NOM Loses Again, Ninth Circuit Court Upholds Prop 8 Donor Disclosure Law

NOM has lost again. In a 2-1 decision, the Ninth Circuit Court of Appeals has upheld the California law which requires that names of donors to public ballot measures be made public.
Sponsors of Proposition 8, the now-overturned initiative allowing only opposite-sex couples to marry in the state, complied with the disclosure law during the 2008 campaign and said some of their donors were targeted for threats and harassment. After unsuccessfully challenging the disclosure requirements, they sought to require the state to remove the names from its website and exempt them from the law in any future campaigns on related issues. But the Ninth U.S. Circuit Court of Appeals in San Francisco said the disclosure law has long been established as a constitutional measure to inform the public about campaign financing, and the current suit is pointless because the donors' names are publicly known.
The dissenting judge said that the court could consider future requests for exemption from the law based on the claims of harassment made by NOM and Protect Marriage.

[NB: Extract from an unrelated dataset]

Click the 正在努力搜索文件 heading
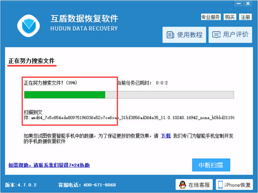This screenshot has width=258, height=193. point(32,61)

The Center for Constitutional Jurisprudence's [and NOM chairman] John Eastman represented the plaintiffs. He said in an interview on Tuesday that he was actually encouraged by the ruling because it did not deny the groups' claims on their merits. That bodes well for the groups' challenges to similar disclosure rules in other jurisdictions, Eastman added. "We've got people that have been shot at," he said. "We easily meet the Supreme Court's standard for exemption from disclosure laws, and this court seems to recognize that." Eastman cited the majority's finding that the case might have ended differently had the plaintiffs appealed the denial of a preliminary injunction in 2009 - before the challenged information was so widely disseminated. "I think the opinion strongly suggest that we would have prevailed on such an effort," Eastman said, adding that he may use the ruling in potential future challenges to gay-marriage ballot initiatives in "half a dozen other states."